Records excerpted from a collection:
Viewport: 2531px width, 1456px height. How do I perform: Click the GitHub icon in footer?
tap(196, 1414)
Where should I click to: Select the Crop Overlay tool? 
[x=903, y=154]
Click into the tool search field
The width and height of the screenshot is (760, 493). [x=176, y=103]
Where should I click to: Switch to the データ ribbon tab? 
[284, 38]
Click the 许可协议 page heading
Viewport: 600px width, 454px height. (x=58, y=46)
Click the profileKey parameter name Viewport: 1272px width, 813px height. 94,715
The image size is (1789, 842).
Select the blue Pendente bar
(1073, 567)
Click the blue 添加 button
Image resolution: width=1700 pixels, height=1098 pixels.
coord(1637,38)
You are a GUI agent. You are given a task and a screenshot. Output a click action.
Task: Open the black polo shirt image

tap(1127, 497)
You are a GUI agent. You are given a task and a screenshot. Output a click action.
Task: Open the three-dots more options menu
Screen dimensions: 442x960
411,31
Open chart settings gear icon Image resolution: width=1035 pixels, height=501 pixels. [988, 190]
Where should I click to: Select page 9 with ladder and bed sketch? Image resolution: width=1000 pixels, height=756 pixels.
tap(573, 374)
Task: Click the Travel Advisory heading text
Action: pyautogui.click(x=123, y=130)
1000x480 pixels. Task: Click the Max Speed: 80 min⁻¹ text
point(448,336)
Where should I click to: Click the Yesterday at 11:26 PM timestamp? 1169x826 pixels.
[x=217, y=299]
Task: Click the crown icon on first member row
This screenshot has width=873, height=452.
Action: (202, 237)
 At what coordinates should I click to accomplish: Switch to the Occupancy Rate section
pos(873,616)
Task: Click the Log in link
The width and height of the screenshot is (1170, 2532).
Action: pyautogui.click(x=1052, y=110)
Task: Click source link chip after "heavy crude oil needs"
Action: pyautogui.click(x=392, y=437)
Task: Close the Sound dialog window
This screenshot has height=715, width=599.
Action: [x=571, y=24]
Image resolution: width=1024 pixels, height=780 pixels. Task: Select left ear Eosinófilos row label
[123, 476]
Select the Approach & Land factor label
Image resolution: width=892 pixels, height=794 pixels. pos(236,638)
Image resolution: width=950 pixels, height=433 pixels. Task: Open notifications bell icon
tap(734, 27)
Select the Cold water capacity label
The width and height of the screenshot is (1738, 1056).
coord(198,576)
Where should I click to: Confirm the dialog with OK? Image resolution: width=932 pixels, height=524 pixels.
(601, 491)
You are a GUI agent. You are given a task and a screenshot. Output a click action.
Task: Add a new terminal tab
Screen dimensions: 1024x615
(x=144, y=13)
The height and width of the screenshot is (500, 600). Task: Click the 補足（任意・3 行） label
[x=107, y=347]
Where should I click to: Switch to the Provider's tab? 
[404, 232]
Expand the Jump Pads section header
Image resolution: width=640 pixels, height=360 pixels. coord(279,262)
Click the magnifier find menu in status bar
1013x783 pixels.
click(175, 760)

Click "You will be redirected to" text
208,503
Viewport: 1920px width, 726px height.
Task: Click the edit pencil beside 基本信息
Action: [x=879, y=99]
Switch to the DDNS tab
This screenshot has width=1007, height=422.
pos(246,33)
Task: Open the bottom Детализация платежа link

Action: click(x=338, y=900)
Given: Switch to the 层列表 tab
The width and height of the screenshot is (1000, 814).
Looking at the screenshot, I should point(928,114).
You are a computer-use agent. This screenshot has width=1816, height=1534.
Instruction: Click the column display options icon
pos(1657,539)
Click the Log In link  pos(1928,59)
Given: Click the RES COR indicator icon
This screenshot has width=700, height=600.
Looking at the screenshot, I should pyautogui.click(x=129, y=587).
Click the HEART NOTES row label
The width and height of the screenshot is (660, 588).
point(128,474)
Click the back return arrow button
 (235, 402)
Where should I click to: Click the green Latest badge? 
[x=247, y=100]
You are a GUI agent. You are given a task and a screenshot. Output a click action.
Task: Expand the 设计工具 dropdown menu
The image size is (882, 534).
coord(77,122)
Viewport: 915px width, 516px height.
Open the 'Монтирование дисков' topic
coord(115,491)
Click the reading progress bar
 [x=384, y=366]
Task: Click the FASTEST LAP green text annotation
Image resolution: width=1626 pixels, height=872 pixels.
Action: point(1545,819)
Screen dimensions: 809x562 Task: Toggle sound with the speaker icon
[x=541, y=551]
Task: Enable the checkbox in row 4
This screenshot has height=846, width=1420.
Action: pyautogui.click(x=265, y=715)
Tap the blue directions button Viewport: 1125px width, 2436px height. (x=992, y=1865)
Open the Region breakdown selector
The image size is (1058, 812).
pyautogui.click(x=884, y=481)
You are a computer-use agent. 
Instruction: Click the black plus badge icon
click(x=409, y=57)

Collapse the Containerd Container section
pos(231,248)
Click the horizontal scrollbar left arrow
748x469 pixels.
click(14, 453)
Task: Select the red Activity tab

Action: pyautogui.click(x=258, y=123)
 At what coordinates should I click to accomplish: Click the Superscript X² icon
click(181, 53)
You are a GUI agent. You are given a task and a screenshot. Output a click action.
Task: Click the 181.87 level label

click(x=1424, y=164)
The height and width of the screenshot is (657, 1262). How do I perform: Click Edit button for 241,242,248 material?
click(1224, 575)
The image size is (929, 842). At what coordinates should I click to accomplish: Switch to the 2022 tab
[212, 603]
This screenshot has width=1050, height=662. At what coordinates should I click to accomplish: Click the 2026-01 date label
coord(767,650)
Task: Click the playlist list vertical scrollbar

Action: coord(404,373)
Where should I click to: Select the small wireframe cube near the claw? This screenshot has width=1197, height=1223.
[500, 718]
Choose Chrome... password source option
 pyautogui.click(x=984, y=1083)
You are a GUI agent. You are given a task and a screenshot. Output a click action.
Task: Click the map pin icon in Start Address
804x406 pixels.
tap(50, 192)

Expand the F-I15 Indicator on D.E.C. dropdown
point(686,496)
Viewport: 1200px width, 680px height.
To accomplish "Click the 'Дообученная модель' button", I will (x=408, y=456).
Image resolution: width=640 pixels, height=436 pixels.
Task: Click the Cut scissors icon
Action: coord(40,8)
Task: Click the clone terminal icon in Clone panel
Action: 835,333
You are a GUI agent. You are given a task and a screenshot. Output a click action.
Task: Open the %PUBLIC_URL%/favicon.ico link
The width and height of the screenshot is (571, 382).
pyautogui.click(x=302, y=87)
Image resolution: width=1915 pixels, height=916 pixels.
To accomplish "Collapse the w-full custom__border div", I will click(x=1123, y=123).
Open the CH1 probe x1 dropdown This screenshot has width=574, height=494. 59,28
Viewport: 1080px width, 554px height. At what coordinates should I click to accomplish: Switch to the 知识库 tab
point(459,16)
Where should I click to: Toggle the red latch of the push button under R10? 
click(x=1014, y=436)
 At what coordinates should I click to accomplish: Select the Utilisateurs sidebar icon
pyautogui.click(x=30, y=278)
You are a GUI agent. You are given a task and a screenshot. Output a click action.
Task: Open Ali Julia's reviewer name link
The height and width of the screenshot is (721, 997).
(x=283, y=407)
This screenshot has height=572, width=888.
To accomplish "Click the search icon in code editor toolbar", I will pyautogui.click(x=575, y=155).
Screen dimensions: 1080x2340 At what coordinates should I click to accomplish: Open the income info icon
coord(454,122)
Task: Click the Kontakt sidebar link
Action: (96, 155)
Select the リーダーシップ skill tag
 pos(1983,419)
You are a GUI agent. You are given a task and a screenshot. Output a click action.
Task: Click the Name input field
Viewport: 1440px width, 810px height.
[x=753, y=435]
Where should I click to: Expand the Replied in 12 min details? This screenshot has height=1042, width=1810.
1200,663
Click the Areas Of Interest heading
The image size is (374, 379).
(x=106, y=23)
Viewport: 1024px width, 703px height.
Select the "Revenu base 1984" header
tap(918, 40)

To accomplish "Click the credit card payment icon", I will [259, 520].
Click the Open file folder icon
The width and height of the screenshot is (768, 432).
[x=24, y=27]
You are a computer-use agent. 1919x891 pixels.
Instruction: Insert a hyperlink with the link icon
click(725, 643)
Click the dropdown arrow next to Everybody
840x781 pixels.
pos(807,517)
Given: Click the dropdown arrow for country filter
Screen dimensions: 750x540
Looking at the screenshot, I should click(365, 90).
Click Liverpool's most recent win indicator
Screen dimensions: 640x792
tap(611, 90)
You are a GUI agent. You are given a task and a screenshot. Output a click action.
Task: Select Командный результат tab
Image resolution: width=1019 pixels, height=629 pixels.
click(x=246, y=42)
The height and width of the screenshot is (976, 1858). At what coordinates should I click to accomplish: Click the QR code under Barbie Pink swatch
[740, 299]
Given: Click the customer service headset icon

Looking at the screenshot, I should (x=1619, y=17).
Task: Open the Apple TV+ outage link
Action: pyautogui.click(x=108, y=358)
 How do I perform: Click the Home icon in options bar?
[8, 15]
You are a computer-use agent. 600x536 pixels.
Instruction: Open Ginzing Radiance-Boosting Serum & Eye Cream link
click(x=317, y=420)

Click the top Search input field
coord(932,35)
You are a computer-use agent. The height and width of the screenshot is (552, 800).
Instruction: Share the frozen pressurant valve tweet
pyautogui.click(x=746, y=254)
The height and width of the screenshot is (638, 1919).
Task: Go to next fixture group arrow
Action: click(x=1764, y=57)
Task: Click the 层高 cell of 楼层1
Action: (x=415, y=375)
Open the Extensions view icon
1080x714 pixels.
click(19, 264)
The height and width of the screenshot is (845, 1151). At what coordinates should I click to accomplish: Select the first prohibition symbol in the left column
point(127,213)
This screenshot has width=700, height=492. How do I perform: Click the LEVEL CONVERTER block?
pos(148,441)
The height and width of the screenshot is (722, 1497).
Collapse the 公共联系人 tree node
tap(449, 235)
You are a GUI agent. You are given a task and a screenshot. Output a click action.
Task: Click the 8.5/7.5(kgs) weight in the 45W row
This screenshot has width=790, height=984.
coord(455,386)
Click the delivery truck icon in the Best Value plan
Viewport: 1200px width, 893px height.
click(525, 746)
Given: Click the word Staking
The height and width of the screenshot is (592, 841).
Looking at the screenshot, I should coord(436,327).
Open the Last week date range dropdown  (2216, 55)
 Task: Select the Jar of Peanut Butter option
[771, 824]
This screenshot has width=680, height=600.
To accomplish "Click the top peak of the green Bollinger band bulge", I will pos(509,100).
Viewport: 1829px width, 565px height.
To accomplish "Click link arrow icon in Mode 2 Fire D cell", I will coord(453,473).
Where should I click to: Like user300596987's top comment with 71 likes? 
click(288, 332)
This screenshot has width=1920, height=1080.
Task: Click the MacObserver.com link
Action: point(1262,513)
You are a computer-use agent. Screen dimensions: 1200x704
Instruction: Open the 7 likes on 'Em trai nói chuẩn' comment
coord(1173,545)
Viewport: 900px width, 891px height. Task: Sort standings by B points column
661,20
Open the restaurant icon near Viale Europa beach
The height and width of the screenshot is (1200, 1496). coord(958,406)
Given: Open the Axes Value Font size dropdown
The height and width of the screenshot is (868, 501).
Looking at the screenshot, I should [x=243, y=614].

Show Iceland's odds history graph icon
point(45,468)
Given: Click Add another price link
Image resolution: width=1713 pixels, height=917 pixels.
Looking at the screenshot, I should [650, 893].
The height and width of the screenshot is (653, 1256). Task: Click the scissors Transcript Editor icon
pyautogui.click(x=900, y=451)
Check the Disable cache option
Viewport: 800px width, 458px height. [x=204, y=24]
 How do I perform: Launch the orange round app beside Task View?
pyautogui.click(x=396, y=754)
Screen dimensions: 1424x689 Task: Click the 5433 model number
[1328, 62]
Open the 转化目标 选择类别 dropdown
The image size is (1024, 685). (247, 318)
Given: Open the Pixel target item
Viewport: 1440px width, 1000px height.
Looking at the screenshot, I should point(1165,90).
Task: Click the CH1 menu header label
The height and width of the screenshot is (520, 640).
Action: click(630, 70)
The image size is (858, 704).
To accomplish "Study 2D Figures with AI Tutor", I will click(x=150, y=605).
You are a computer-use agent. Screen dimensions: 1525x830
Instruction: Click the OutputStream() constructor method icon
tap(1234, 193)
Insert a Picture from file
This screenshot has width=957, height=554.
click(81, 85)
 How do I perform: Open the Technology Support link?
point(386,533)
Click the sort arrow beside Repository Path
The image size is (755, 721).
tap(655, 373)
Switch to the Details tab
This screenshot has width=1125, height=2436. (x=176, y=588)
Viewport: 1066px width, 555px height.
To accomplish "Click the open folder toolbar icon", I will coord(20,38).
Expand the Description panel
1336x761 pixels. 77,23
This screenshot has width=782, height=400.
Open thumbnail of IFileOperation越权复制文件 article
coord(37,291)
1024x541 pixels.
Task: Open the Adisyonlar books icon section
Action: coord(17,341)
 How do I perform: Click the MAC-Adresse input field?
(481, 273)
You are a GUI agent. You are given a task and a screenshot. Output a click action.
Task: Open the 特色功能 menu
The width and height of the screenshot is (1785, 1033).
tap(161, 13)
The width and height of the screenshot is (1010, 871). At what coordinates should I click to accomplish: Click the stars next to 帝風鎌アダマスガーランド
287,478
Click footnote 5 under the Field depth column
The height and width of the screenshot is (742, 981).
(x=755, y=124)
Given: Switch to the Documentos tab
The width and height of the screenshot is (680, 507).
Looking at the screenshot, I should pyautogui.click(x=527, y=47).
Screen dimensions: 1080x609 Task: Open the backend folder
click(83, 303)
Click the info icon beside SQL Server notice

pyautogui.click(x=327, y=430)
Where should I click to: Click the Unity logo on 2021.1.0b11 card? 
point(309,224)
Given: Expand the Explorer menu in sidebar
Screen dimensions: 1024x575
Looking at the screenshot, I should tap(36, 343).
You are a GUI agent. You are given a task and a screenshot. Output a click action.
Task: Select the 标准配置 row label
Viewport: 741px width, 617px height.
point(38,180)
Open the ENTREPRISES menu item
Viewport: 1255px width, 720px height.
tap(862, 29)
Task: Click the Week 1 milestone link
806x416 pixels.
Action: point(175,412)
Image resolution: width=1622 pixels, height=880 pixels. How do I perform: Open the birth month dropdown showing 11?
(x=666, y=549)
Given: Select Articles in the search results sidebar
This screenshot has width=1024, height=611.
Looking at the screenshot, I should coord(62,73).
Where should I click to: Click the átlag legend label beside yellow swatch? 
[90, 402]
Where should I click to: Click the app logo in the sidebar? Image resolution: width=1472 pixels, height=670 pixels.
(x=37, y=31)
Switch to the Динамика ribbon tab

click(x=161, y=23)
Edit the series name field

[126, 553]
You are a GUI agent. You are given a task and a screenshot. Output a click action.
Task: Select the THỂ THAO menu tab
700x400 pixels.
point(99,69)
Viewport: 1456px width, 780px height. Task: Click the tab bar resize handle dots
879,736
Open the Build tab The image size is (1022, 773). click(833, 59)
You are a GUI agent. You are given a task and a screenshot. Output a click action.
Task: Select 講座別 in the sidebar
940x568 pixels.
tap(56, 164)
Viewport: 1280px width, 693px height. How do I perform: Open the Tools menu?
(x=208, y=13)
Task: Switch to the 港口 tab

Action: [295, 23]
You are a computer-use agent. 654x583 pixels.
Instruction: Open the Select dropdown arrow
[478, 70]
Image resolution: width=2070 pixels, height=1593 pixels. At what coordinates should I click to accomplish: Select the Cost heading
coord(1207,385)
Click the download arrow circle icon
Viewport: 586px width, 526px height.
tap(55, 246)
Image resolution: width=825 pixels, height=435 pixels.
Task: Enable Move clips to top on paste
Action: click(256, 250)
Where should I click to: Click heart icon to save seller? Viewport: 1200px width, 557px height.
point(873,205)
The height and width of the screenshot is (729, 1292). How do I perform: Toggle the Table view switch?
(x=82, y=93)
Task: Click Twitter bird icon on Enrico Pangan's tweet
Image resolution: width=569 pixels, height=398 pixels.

Problem:
All that should be written out is the stretch of lines above between the one holding "How do I perform: Click the Home" and the one holding "You are a computer-use agent. The", inclusive, exactly as given.

The completed task:
 How do I perform: Click the Home icon in options bar?
[8, 15]
You are a computer-use agent. 600x536 pixels.
Instruction: Open Ginzing Radiance-Boosting Serum & Eye Cream link
click(x=317, y=420)

Click the top Search input field
coord(932,35)
You are a computer-use agent. The height and width of the screenshot is (552, 800).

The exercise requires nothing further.